If one was to have a 2D dispersion say: $$\varepsilon(k)=k_x^2-k_y^2$$
We know the dispersion relation generally can be written as:$$ D(\varepsilon)=\sum_{k_x}\sum_{k_y}\delta(E-\varepsilon(k_x,k_y)$$
which as can be seen in many different pieces of literature (e.g Ashcroft and Mermin), the density of states can be written as:$$D(\varepsilon)=\frac{1}{(2\pi)^2}\int_{S(\varepsilon)}\frac{dS}{|\nabla \varepsilon(k)|}$$
My question is how to actually compute this surface integral? As it seems in different literature that this step is not mentioned or completed in its entirety.
I am led to believe some transformation of $k_x$ and $k_y$ is required. However, I am stuck on the meaning of this as a requirement to get an actual answer for $D(\varepsilon)$. Any advice on this area would be greatly appreciated.
Best Answer
That integral denotes that you want to integrate $1/|\nabla \epsilon(k)|$ over all wavevectors that satisfy $\epsilon(k) = \epsilon$ for any given $\epsilon$ which is taken to be a constant. Unless you find some convenient parametrization of these constant-energy surfaces, this is a hard to do analytically and one needs to numerical techniques.
Now, for the problem at hand, I do not have a full solution nor a good intuition what the result should be.
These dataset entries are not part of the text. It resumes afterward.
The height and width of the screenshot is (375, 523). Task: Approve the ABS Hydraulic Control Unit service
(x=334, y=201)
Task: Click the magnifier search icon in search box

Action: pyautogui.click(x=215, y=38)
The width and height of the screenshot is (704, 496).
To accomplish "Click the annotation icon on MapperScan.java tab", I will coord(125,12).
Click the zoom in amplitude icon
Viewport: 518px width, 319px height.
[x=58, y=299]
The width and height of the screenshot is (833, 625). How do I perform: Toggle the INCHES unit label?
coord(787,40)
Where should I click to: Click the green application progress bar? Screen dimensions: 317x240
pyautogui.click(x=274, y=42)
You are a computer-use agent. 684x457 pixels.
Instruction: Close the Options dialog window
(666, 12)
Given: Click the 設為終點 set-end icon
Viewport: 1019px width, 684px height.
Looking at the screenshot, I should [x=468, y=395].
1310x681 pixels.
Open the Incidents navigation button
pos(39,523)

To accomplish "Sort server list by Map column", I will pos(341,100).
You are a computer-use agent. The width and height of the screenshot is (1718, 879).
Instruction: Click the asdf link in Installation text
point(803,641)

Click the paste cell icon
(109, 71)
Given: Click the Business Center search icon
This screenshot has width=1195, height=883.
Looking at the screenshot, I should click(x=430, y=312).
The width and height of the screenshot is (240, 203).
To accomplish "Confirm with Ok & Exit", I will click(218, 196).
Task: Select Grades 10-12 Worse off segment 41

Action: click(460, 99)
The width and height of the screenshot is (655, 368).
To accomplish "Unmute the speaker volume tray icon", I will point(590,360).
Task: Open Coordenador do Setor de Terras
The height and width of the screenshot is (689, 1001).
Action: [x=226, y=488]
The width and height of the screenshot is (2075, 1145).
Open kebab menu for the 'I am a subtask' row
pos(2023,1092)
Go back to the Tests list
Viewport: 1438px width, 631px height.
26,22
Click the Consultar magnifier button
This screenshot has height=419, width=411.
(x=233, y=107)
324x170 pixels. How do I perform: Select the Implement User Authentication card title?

But here is an outline which should work: First note $\nabla \epsilon(k) = (2 k_x,-2 k_y)$ so $|\nabla \varepsilon(k)| = 4 \sqrt{k_x^2+k_y^2}$. We then have $$ D(\epsilon) = \int_{\epsilon(k_x,k_y)=\epsilon} d S \frac{1}{4 \sqrt{k_x^2+ k_y^2}}$$. The form of the dispersion suggests to use a hyperbolic parametrization. Letting $k_x = a \cosh u$ and $k_y = a \sinh u$ which parametrizes the region, $k_x > 0$ and $-k_x < k_y < k_x$, we note that $\varepsilon(k) = a^2 (\cosh^2 u - \sinh^2 u) = a^2$ which implies we can set $a=\sqrt{\epsilon}$ and only integrate over $u$, where the surface element is given by $a du$ (this can be checked from the Jacobian). You then need the integral $\int_{-\infty}^\infty 1/\sqrt{\cosh 2u} du $ which can be done with WolframAlpha, yielding $\approx 2.62$. Note that this is only one contribution to the integral, by appropriate parametrizations of $k_x$ and $k_y$ you should be able to cover the entire plane. Basically we are integrating $1/|k|$ along a level set of $k_x^2 - k_y^2$ as illustrated by the contour lines in this plot.
Perhaps it is easier to just work with polar coordinates where the integrand is trivial, but the limits of integration will not be straightforward anymore.